[Qemu-devel] [PATCH] CPU consumption optimization of 'qemu-img convert' using bdrv_is_allocated()

qemu-devel.nongnu.org archive mirror
 help / color / mirror / Atom feed

From: Dmitry Konishchev <konishchev@gmail.com>
To: qemu-devel@nongnu.org
Cc: Kevin Wolf <kwolf@redhat.com>, Dmitry Konishchev <konishchev@gmail.com>
Subject: [Qemu-devel] [PATCH] CPU consumption optimization of 'qemu-img convert' using bdrv_is_allocated()
Date: Wed,  8 Jun 2011 18:50:25 +0400	[thread overview]
Message-ID: <1307544625-22907-1-git-send-email-konishchev@gmail.com> (raw)

This patch optimizes 'qemu-img convert' operation for volumes which are
almost fully unallocated.

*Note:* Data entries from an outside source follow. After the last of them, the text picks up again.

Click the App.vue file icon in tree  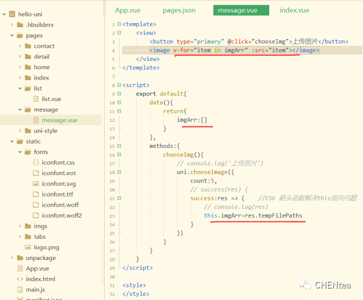click(x=20, y=269)
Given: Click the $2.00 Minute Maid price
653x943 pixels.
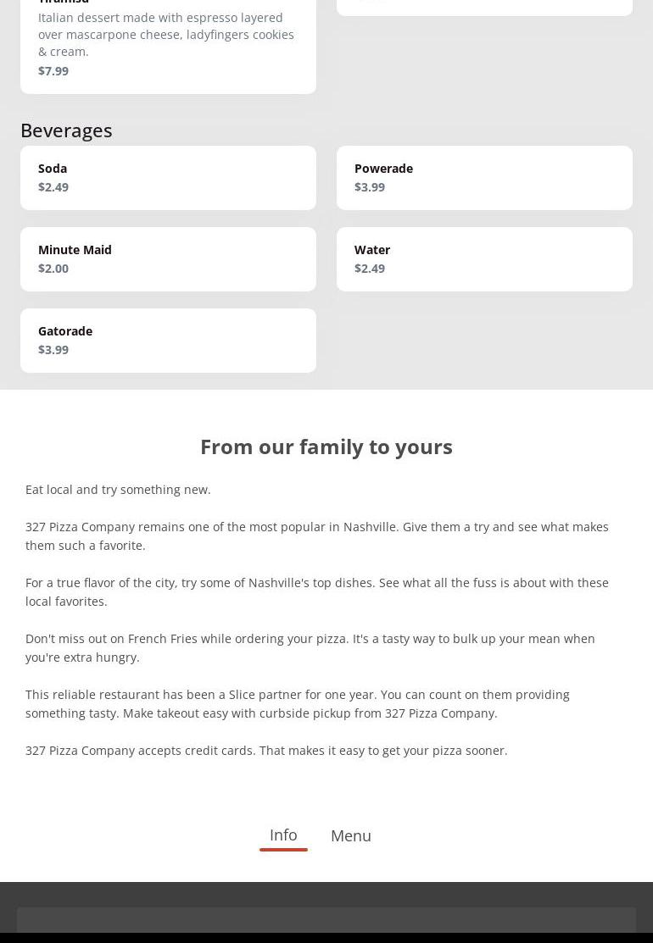Looking at the screenshot, I should coord(53,269).
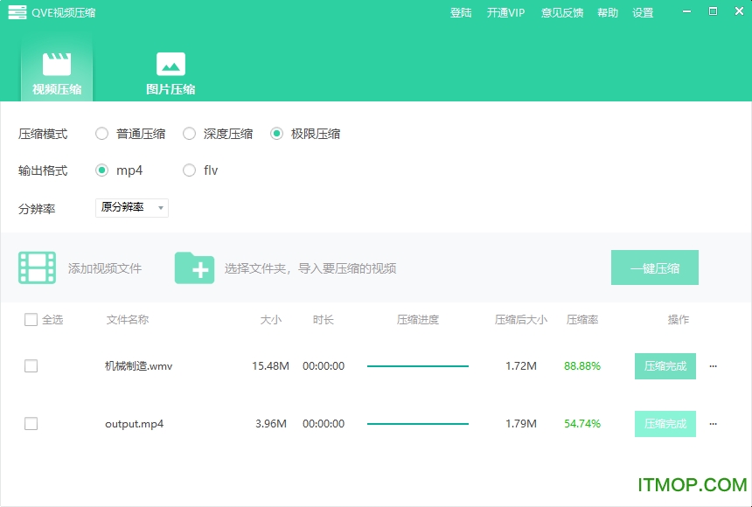Screen dimensions: 752x507
Task: Check the 全选 select-all checkbox
Action: pyautogui.click(x=31, y=320)
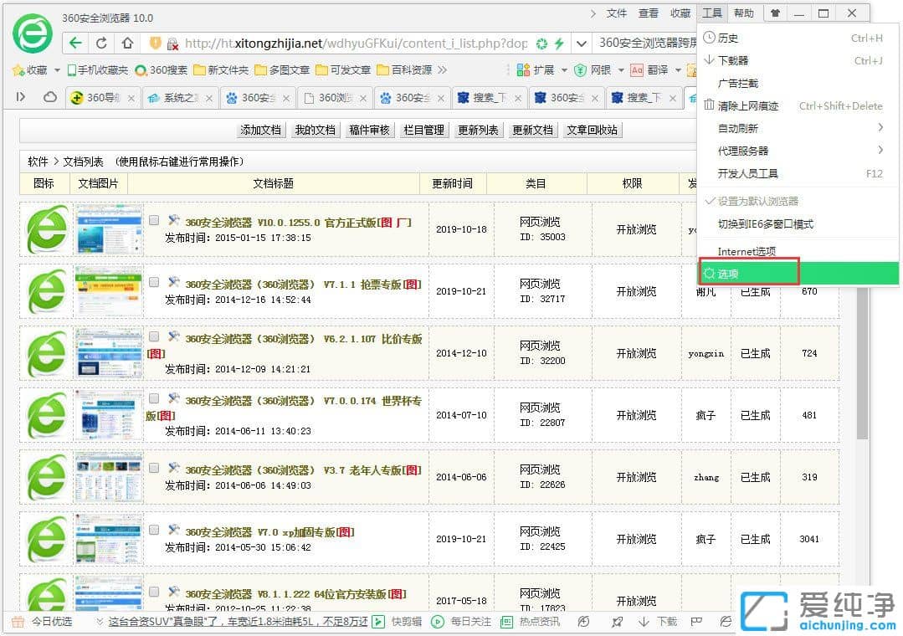903x636 pixels.
Task: Click inside the address bar URL field
Action: click(335, 43)
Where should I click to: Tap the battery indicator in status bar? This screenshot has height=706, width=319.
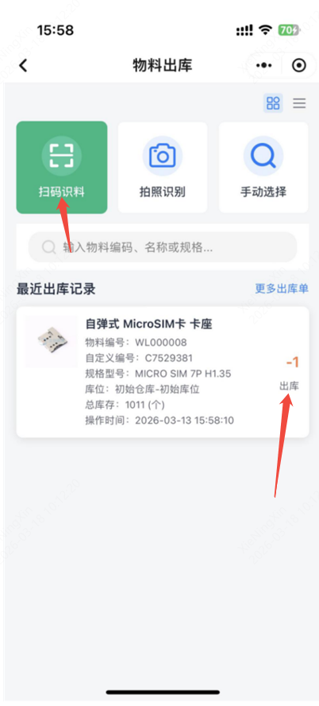coord(288,30)
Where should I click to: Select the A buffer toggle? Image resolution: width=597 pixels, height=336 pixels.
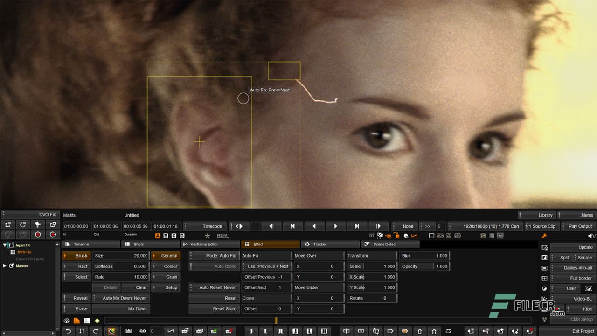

Here are the results of simple tests:

We have a snapshot of a volume:
$ qemu-img info snapshot.qcow2
image: snapshot.qcow2
file format: qcow2
virtual size: 5.0G (5372805120 bytes)
disk size: 4.0G
cluster_size: 65536

Create a volume from the snapshot and use it a little:
$ qemu-img create -f qcow2 -o backing_file=snapshot.qcow2 volume.qcow2

For volumes which are almost fully allocated we have a little regression:
$ time qemu-img convert -O qcow2 volume.qcow2 volume_snapshot.qcow2
real  2m43.864s
user  0m9.257s
sys   0m40.559s
$ time qemu-img-patched convert -O qcow2 volume.qcow2 volume_snapshot.qcow2
real  2m46.899s
user  0m9.749s
sys	  0m40.471s

But now create a volume which is almost fully unallocated:
$ qemu-img create -f qcow2 -o backing_file=snapshot.qcow2 volume.qcow2 1T

And now we have more than twice decreased CPU consumption:
$ time qemu-img convert -O qcow2 volume.qcow2 volume_snapshot.qcow2
real  6m40.985s
user  4m13.832s
sys   0m33.738s
$ time qemu-img-patched convert -O qcow2 volume.qcow2 volume_snapshot.qcow2
real  4m28.448s
user  1m43.882s
sys   0m33.894s

Signed-off-by: Dmitry Konishchev <konishchev@gmail.com>
---
 qemu-img.c |  168 +++++++++++++++++++++++++++++++++++++++++++++---------------
 1 files changed, 127 insertions(+), 41 deletions(-)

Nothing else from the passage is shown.